Description
These soft and fluffy Thanksgiving Rolls are a perfect addition to your holiday meal. Made with milk, butter, and a touch of sugar, these homemade rolls are tender, buttery, and deliciously golden brown. They rise twice for extra fluffiness and are brushed with melted butter for a rich finish.
Ingredients
Scale
Dough Ingredients
- 1 cup milk (227g)
- 2 tbsp granulated sugar (25g)
- ½ tsp kosher salt
- 4 tbsp unsalted butter (57g, divided: 2 tbsp melted for dough, 2 tbsp for brushing)
- 2¼ tsp instant yeast (7g, 1 envelope)
- 2½ cups all-purpose flour (300g, spooned and leveled)
Instructions
- Warm the milk mixture: Heat the milk, sugar, salt, and 2 tablespoons of butter on the stove until the mixture reaches 110°F, making sure not to overheat to preserve the yeast’s effectiveness. Transfer the warm mixture to a stand mixer bowl.
- Add yeast and activate: Stir in the instant yeast and let the mixture sit for a few minutes until it becomes foamy, indicating the yeast is active.
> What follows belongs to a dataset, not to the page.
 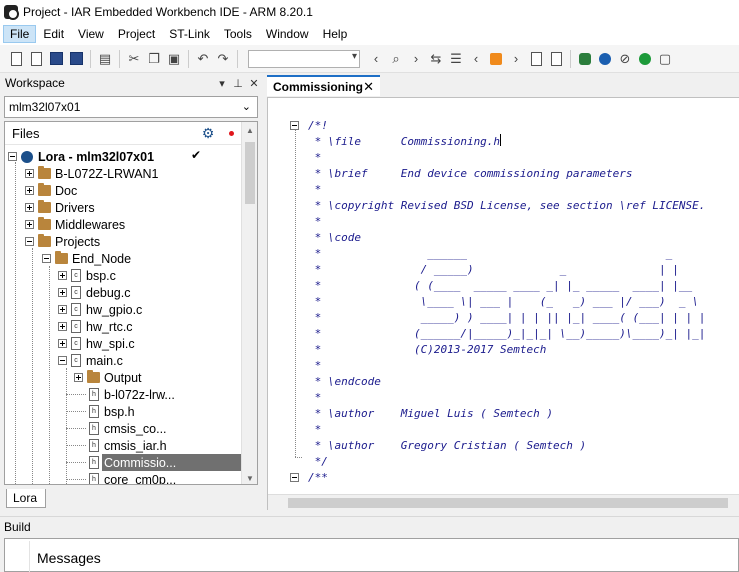 I want to click on tree-item-file: c bsp.c, so click(x=87, y=276). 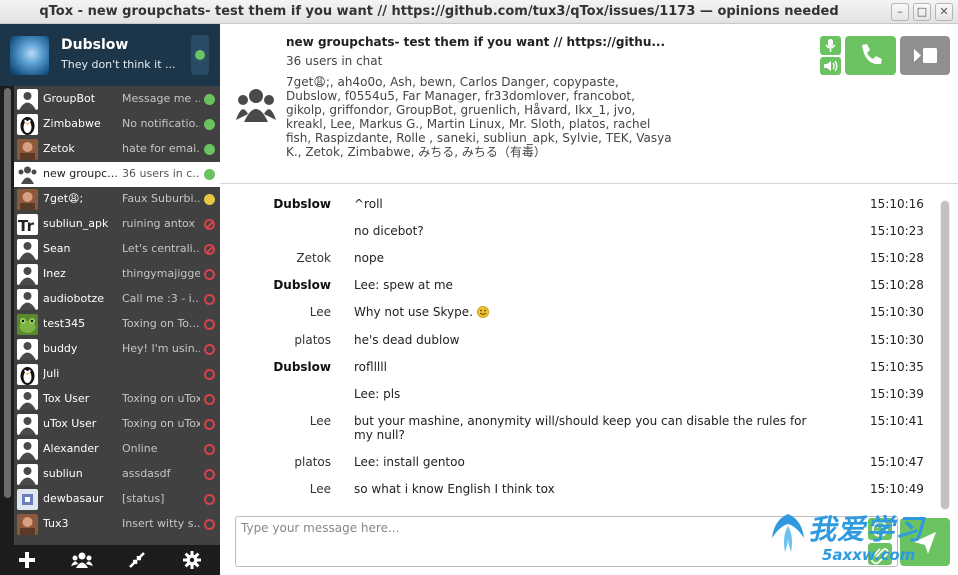 What do you see at coordinates (63, 474) in the screenshot?
I see `contact-name: subliun` at bounding box center [63, 474].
- Attach dough hook: Fit the dough hook attachment to your stand mixer to prepare for kneading.
- Add flour and knead: Add the flour and mix on low speed for 3-4 minutes until a smooth and elastic dough ball forms.
- First rise: Cover the bowl with a kitchen towel and let the dough rise in a warm place for about 30 minutes, or until doubled in size.
- Shape rolls: Divide the risen dough into 12 equal portions, approximately 51 grams each. Place these dough balls into a greased 9×13-inch baking pan.
- Preheat oven: Heat your oven to 375°F (190°C) to prepare for baking.
- Second rise: Cover the dough balls again with a towel and let them rise for another 30 minutes until puffy and nearly doubled.
- Bake the rolls: Remove the towel and bake the rolls in the preheated oven for 12-15 minutes until their tops turn a beautiful golden brown.
- Melt remaining butter: While the rolls bake, melt the remaining 2 tablespoons of butter for finishing.
- Brush rolls with butter: As soon as the rolls come out of the oven, brush their tops generously with the melted butter to give a shiny, flavorful finish.
Notes
- Ensure the milk mixture is at the correct temperature (110°F) to activate the yeast without killing it.
- Use fresh yeast for the best rise and texture.
- The dough should be kneaded until smooth but avoid over-kneading to maintain softness.
- The twice-rising process is key to getting fluffy rolls.
- Brush with butter immediately after baking to lock in moisture and add flavor.
- These rolls can be stored in an airtight container and reheated gently before serving.